真っ白な蝶々

公開日: 心霊ちょっと良い話

白い蝶(フリー写真)

私の母が亡くなってから、色々な出来事がありました。

最初は、母の葬儀が終わって夕方家に戻った時のことです。

玄関の黒いドアの真ん中に、真っ白な蝶々がぴったり止まっていました。

直感的に『お母さん、戻って来たんだ』と思い、

「家に入りたい?」と聞いたら、

『いいよ』とを返事するように、玄関の灯りが一瞬、ふわっと明るくなりました。

蝶々の羽根の模様が、母の顔に掛けたハンカチの刺繍の柄にそっくりで、暫くその蝶々を眺めていました。

次の朝になってもその蝶々は同じ場所に居て、私の知り合いや友人たちも皆、

「お母さんだ」「○○さんに間違いないよ」

と蝶々を囲んで話していました。

それから初七日を迎える前の晩まで、蝶々は同じ場所にぴったり止まったままでした。

時折、私が出掛けようとすると、ふわふわと庭の仕切りまで見送ってくれて、帰るとまた元の場所に止まっているのです。

初七日の前の晩。

「明日の朝は初七日だから、もう行かなくちゃいけないんじゃない?」

と話をして、お水をお供えしました。

初七日の朝、ドアを開けてみると、蝶々は居ませんでした。

初七日を終える夜、私はそれまでの疲れや心労でどっと寝込み、40℃ 近い熱が出ました。

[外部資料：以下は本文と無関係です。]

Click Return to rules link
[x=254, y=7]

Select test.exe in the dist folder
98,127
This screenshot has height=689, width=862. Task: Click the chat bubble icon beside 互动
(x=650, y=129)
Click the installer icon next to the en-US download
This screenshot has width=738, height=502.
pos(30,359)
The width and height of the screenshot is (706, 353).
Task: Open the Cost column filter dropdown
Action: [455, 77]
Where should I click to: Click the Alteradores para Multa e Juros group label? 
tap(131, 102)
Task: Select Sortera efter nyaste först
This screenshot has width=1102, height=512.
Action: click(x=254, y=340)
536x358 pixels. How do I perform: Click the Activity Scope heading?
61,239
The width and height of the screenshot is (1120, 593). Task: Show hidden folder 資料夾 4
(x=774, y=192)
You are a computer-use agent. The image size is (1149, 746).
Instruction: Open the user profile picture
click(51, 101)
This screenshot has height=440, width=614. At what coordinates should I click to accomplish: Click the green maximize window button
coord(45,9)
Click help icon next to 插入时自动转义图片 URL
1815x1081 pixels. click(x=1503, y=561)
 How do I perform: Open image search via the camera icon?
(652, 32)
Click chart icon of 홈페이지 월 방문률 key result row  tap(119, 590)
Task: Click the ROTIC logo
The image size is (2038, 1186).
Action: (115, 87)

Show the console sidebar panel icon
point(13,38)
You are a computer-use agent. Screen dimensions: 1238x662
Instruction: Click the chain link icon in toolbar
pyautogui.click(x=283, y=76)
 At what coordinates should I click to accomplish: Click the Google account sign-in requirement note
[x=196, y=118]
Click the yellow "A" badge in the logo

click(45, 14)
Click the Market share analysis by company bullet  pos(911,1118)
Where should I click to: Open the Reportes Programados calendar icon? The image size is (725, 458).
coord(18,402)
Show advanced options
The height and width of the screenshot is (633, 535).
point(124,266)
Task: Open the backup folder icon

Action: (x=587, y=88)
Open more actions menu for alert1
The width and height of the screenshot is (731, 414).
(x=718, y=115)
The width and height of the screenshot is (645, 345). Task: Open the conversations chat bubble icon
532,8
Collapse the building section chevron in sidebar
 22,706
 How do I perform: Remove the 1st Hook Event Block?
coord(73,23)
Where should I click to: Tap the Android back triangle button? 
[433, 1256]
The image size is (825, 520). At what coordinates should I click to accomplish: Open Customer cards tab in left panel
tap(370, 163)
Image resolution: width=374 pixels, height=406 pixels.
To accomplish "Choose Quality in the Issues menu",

うんうんと唸りながら、夜中の2時を過ぎた時のことです。

右腕がすっと真っ直ぐひとりでに持ち上がり、手の平にじんわりと温かい感触が伝わりました。

母の手に握られている感触です。

ふっと気持ちが楽になって、それから暫く心地良くそのままの姿勢で居ました。

気が付くと朝の5時になっていました。

3時間も腕を上げっぱなしだったはずなのに、体がとても楽になっていて、熱もすっかり引いていました。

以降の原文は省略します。